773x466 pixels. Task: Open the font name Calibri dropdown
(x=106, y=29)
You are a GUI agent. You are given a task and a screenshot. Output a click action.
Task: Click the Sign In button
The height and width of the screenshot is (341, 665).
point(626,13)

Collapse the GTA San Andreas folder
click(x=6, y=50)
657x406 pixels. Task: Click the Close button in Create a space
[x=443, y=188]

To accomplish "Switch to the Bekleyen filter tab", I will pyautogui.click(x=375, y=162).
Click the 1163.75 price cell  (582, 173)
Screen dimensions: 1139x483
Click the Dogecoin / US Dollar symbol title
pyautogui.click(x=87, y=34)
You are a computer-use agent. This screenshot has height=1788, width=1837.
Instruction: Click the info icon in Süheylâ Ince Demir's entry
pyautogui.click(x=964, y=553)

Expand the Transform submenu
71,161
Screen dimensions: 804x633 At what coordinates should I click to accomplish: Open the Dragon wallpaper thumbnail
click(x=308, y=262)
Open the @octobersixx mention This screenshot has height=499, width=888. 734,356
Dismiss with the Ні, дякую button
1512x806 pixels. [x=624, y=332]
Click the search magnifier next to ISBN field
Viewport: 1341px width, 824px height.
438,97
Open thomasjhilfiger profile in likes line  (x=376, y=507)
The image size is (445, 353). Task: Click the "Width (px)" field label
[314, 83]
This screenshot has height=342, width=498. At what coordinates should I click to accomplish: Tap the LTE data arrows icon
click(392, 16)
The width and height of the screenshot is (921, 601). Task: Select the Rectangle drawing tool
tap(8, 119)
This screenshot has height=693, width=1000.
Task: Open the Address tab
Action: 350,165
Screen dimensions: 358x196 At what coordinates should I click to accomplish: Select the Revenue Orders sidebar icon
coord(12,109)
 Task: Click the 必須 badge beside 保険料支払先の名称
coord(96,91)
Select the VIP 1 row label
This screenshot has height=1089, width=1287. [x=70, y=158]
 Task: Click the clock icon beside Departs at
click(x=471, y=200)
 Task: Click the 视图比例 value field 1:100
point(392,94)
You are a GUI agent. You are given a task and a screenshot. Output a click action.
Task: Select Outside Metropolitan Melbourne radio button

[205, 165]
++++
What is being asked →
Rewrite all of the data above, substituting "control" for every occurrence of "button" and leaving everything else unchanged.

Written answer →
773x466 pixels. Task: Open the font name Calibri dropdown
(x=106, y=29)
You are a GUI agent. You are given a task and a screenshot. Output a click action.
Task: Click the Sign In control
The height and width of the screenshot is (341, 665).
point(626,13)

Collapse the GTA San Andreas folder
click(x=6, y=50)
657x406 pixels. Task: Click the Close control in Create a space
[x=443, y=188]

To accomplish "Switch to the Bekleyen filter tab", I will pyautogui.click(x=375, y=162).
Click the 1163.75 price cell  (582, 173)
Screen dimensions: 1139x483
Click the Dogecoin / US Dollar symbol title
pyautogui.click(x=87, y=34)
You are a computer-use agent. This screenshot has height=1788, width=1837.
Instruction: Click the info icon in Süheylâ Ince Demir's entry
pyautogui.click(x=964, y=553)

Expand the Transform submenu
71,161
Screen dimensions: 804x633 At what coordinates should I click to accomplish: Open the Dragon wallpaper thumbnail
click(x=308, y=262)
Open the @octobersixx mention This screenshot has height=499, width=888. 734,356
Dismiss with the Ні, дякую control
1512x806 pixels. [x=624, y=332]
Click the search magnifier next to ISBN field
Viewport: 1341px width, 824px height.
438,97
Open thomasjhilfiger profile in likes line  (x=376, y=507)
The image size is (445, 353). Task: Click the "Width (px)" field label
[314, 83]
This screenshot has height=342, width=498. At what coordinates should I click to accomplish: Tap the LTE data arrows icon
click(392, 16)
The width and height of the screenshot is (921, 601). Task: Select the Rectangle drawing tool
tap(8, 119)
This screenshot has height=693, width=1000.
Task: Open the Address tab
Action: 350,165
Screen dimensions: 358x196 At what coordinates should I click to accomplish: Select the Revenue Orders sidebar icon
coord(12,109)
 Task: Click the 必須 badge beside 保険料支払先の名称
coord(96,91)
Select the VIP 1 row label
This screenshot has height=1089, width=1287. [x=70, y=158]
 Task: Click the clock icon beside Departs at
click(x=471, y=200)
 Task: Click the 视图比例 value field 1:100
point(392,94)
You are a GUI agent. You are given a task and a screenshot. Output a click action.
Task: Select Outside Metropolitan Melbourne radio control

[205, 165]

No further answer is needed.